* EXERCISE DETAILS
Retype the line where "Task: Submit your answer for Part 2" appears and each line that follows it down to the last line of the records below. Leave the pictures out.

*** Begin section ***

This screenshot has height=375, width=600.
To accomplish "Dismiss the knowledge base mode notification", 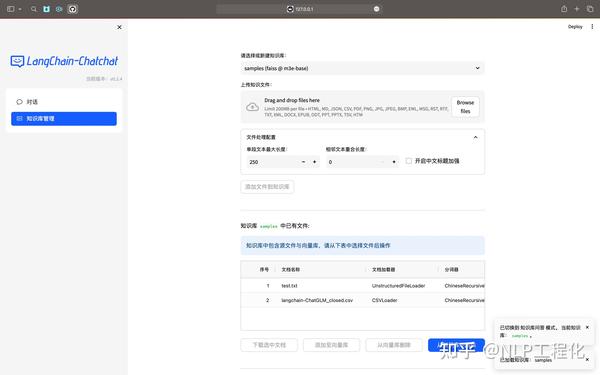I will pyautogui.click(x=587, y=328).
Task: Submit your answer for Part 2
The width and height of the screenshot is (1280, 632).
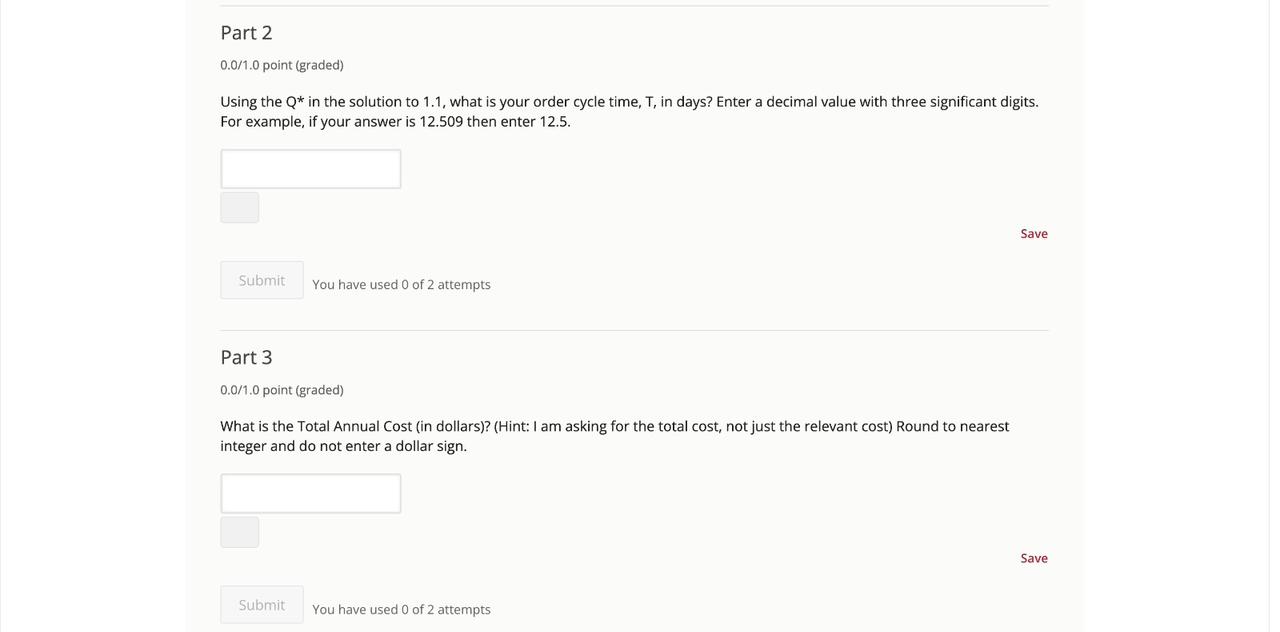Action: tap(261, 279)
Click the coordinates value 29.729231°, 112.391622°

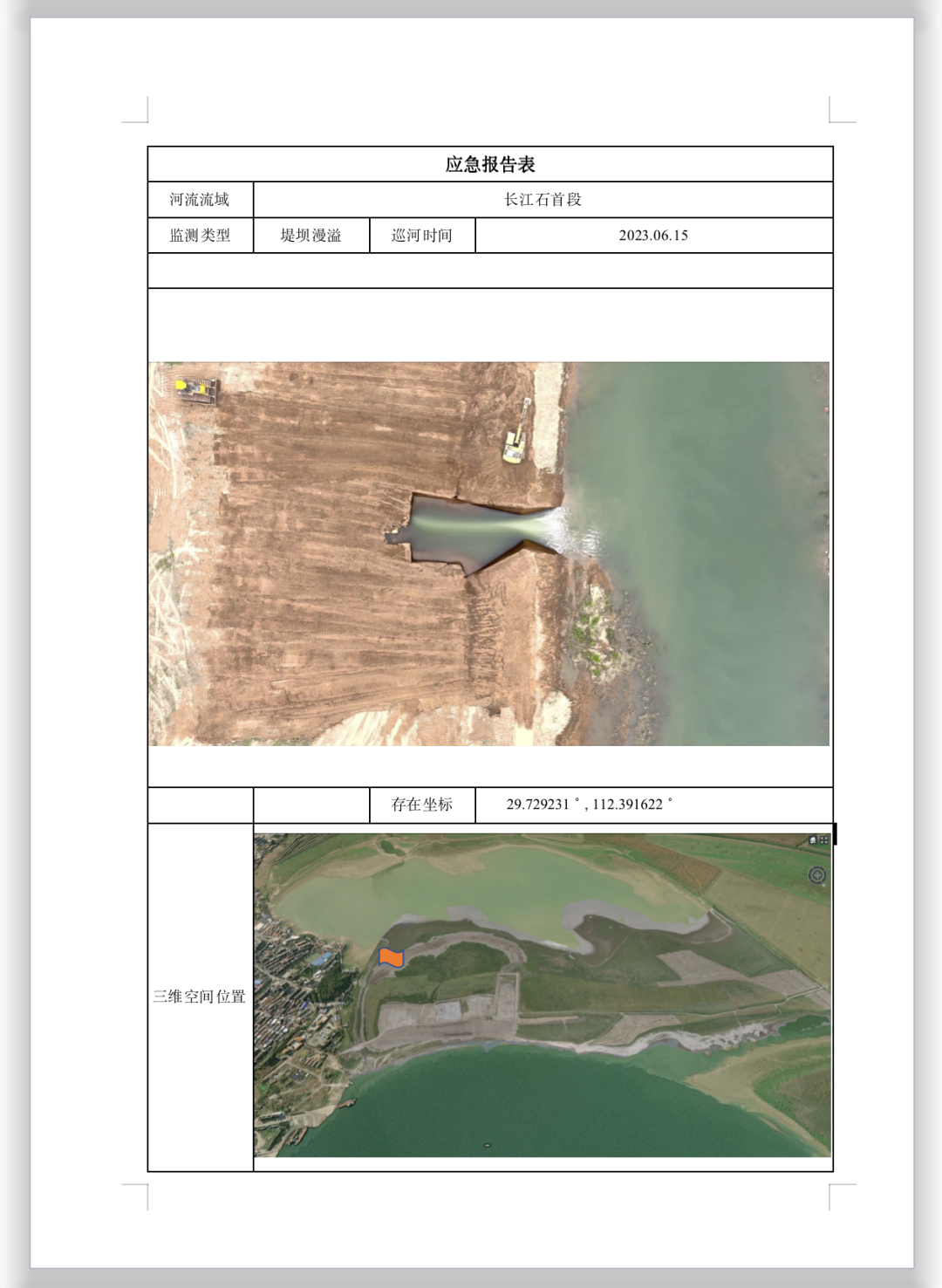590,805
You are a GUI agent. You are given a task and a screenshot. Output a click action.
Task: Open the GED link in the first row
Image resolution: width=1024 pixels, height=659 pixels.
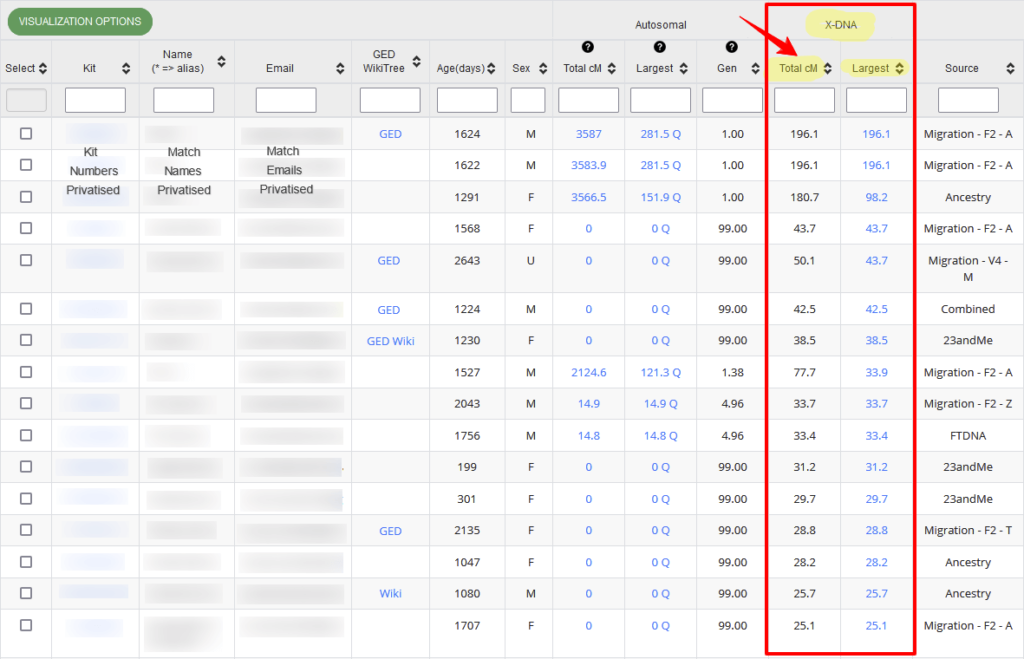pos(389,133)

*** End section ***

* PROBLEM SOLUTION
Task: Submit your answer for Part 2
The width and height of the screenshot is (1280, 632).
Action: tap(261, 279)
Click the coordinates value 29.729231°, 112.391622°

590,805
You are a GUI agent. You are given a task and a screenshot. Output a click action.
Task: Open the GED link in the first row
Image resolution: width=1024 pixels, height=659 pixels.
pos(389,133)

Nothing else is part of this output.